-- Verilen Metin --
________________________________________
Kur’an’da vefatın, her nefsin ölümü tadacağı biçimde ifade edilişi duraksamanın değil de bir hareketliliğin var olduğu manasına gelmesi bu heyecanın ana eksenini oluşturur. Haliyle bu duraksamama eylemini ahiretin varlığına bir delil olarak görür bu insanlar. Ölüm, yaşayanların bu dünyadaki bedensel sonunu ifade eder. Ayette vefatın, 'her nefsin öleceği' biçimde değil de bunun yerine 'her nefsin ölümü tatması' olarak terennüm edilişi hayatın ölümle sonlanmadığını gösterir bize. Ölüm bir evreyse o evreyi tadan nefisler yoluna devam edecek demektir; ölmekle çakılıp kalmayacaklardır. İnkâr edenler ölümle çakılmayı anladıkları için yaşadıkları çıkmazların sonu gelmemektedir.
Ölümden sonraki hayatın var olduğu fikrinin insanı ebedi ıstıraptan kurtarması için bunun inanç halini alması gerektiğini bilir bu insanlar. Mesela imanın altı şartından biri ahirete inanmaktır. Bu inanç imanın olmazsa olmazlarındandır.
Ahiret inancı eylemlerimizin sonucunun masaya yatırıldığı yer olması itibariyle önem arz eder bu insanların nezdinde.
Şöyle düşünür bir an bu insanlar;
Sınava hazırlanan öğrencinin hedefi dünyada yaşadıkları sürece geliri tüksek bir mesleğe atılmasıdır. Bu yolun da iyi bir üniversiteyi okumaktan geçtiğini, haliyle sınavdan yüksek bir puan almasının gerekli olduğunu bilir.
Sınav hazırlığına bakılırsa bu durum her ne kadar öğrencilerin son sınıfa geldiklerinde daha belirgin bir hal alsa da aslında sınava hazırlanışın öğrencide doğumundan itibaren başladığını kabul ederler. Ana sınıf ve ana okuldan başlayan hazırlığın formel biçiminden önceki ebeveynli dönemler de bu hazırlık dönemine dahil olduğu için sınava hazırlık doğumlarından itibaren başlamış olur.
________________________________________
-- Sağlanan Veriler --

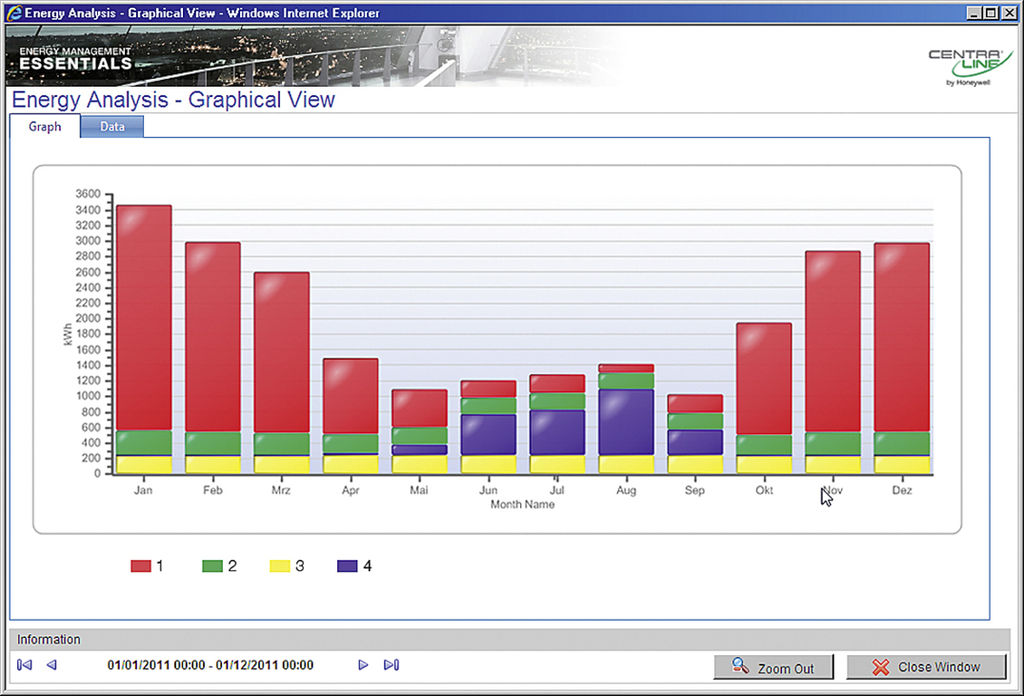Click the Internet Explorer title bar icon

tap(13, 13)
________________________________________
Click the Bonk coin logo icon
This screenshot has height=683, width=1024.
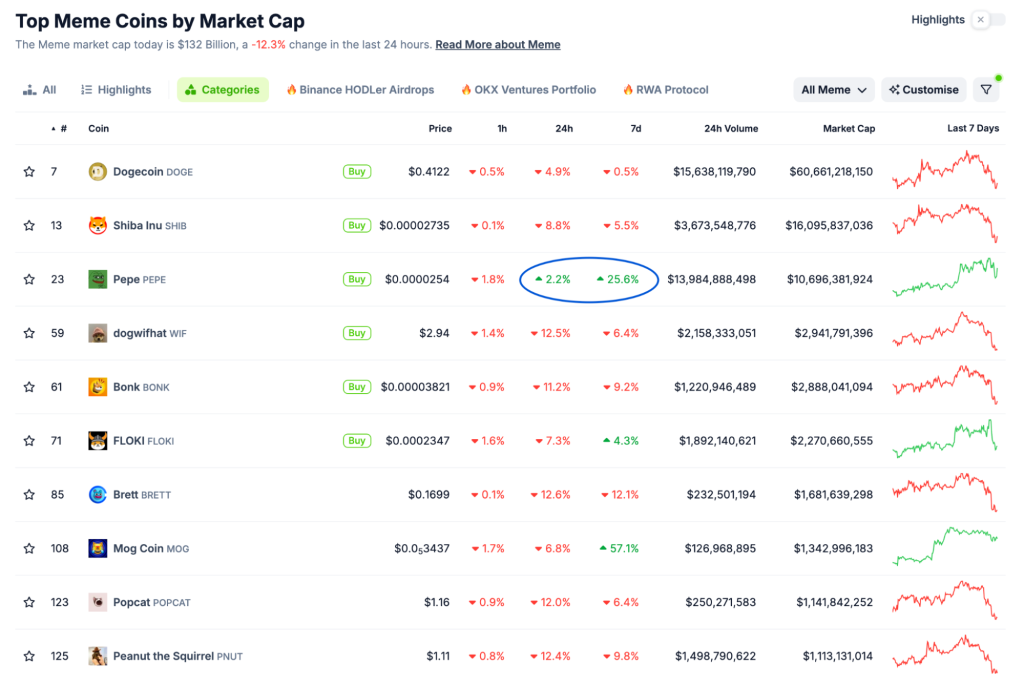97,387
________________________________________
-- Yapılacaklar --
A. Verilen metnin "Kur’an’da vefatın, her" ifadesinden "çıkmazların sonu gelmemektedir." ifadesine kadar olan kısmını, "vefatın" sözcüğünü "ölümün" ile değiştirerek yeniden yazın.
B. Verilen metinde "bu insanlar" ifadesinin özne olduğu cümlelerin yüklemlerini sıralayın.

-- Tamamlanmış Alıştırma --
A.
Kur’an’da ölümün, her nefsin ölümü tadacağı biçimde ifade edilişi duraksamanın değil de bir hareketliliğin var olduğu manasına gelmesi bu heyecanın ana eksenini oluşturur. Haliyle bu duraksamama eylemini ahiretin varlığına bir delil olarak görür bu insanlar. Ölüm, yaşayanların bu dünyadaki bedensel sonunu ifade eder. Ayette ölümün, 'her nefsin öleceği' biçimde değil de bunun yerine 'her nefsin ölümü tatması' olarak terennüm edilişi hayatın ölümle sonlanmadığını gösterir bize. Ölüm bir evreyse o evreyi tadan nefisler yoluna devam edecek demektir; ölmekle çakılıp kalmayacaklardır. İnkâr edenler ölümle çakılmayı anladıkları için yaşadıkları çıkmazların sonu gelmemektedir.

B. görür, bilir, düşünür